What to do: Where in the listing does the string "Given" appear? Copy every line that holds it.

[Record extracts]

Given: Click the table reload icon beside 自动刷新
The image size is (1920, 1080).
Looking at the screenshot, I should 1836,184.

[/Record extracts]
[Record extracts]

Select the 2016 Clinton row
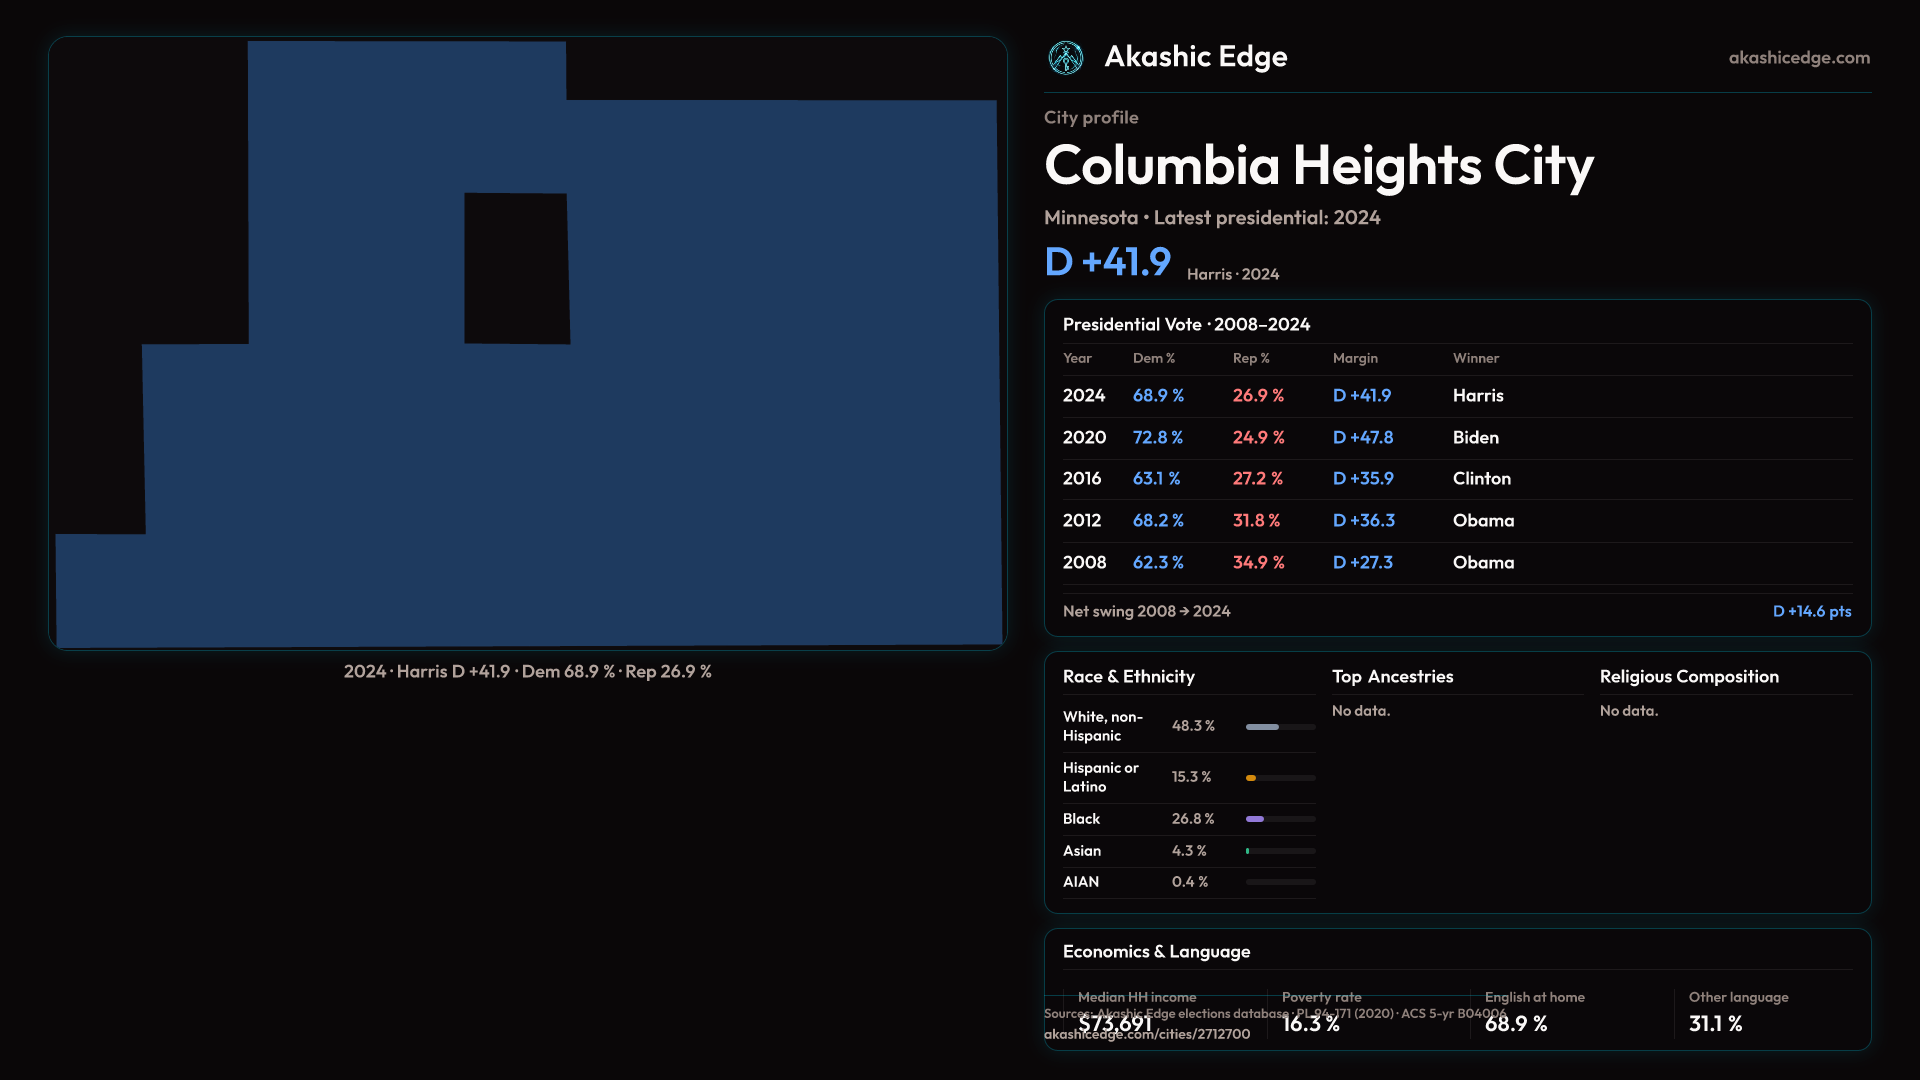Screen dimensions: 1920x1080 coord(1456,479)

[/Record extracts]
[Record extracts]

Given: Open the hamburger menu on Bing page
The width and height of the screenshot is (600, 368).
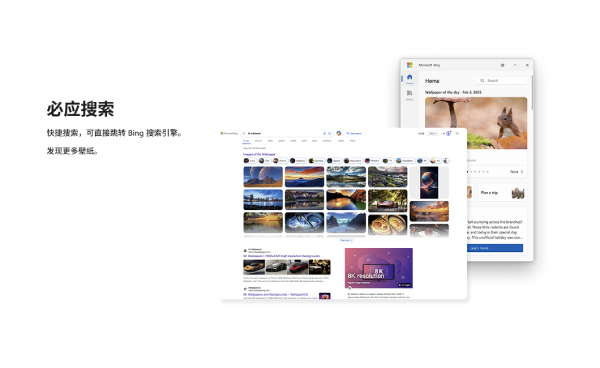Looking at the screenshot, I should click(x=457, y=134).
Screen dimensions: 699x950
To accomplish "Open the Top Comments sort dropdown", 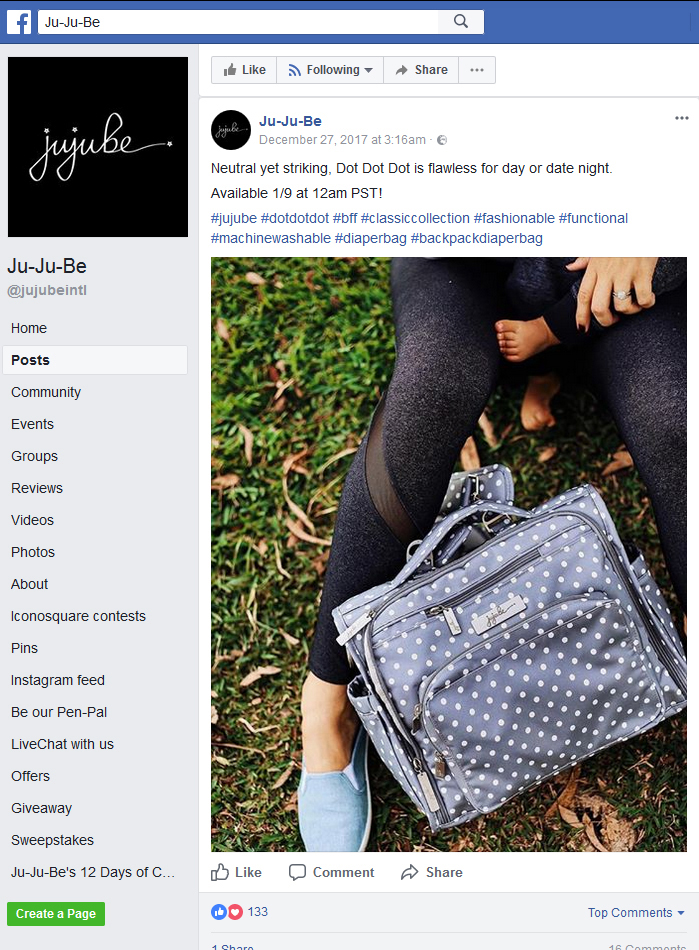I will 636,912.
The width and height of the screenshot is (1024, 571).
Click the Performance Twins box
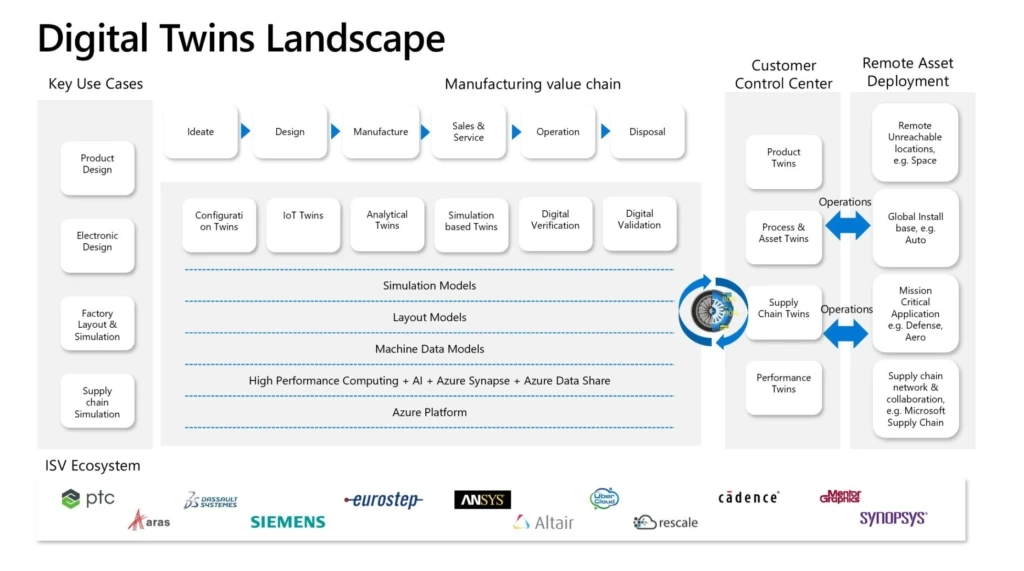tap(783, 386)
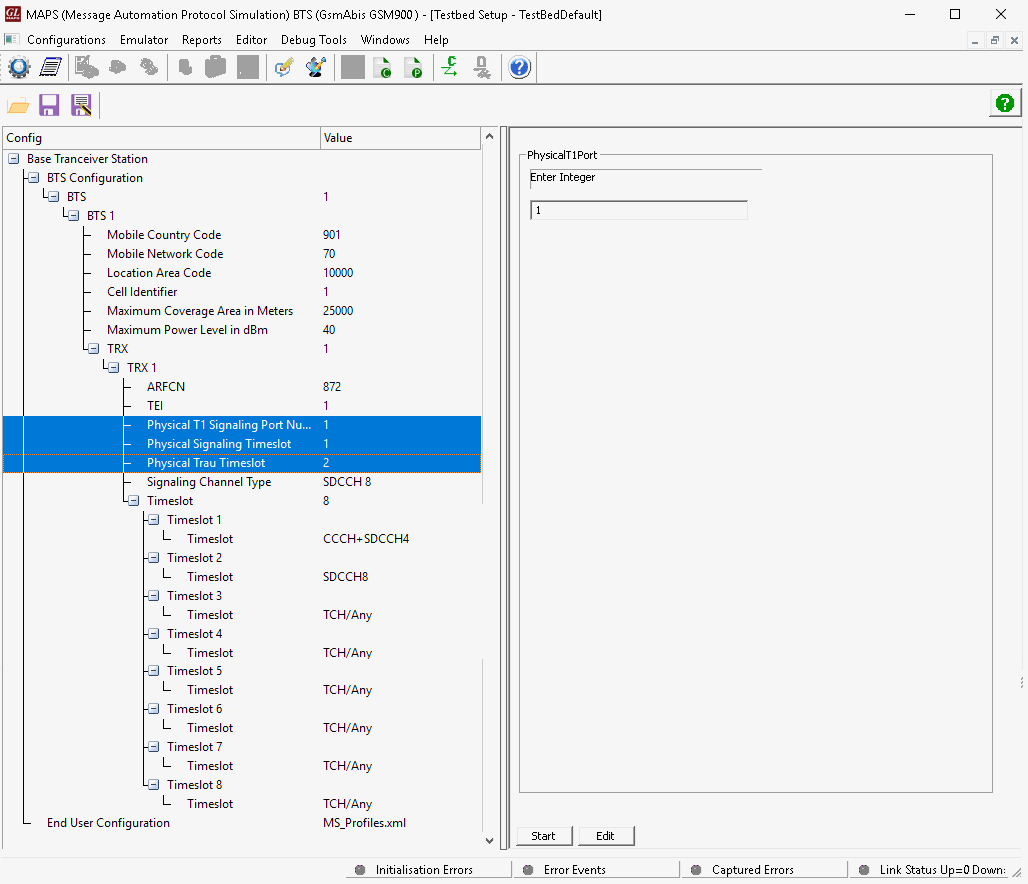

[/Record extracts]

Written solution:
Given: Click the table reload icon beside 自动刷新
Given: Open the hamburger menu on Bing page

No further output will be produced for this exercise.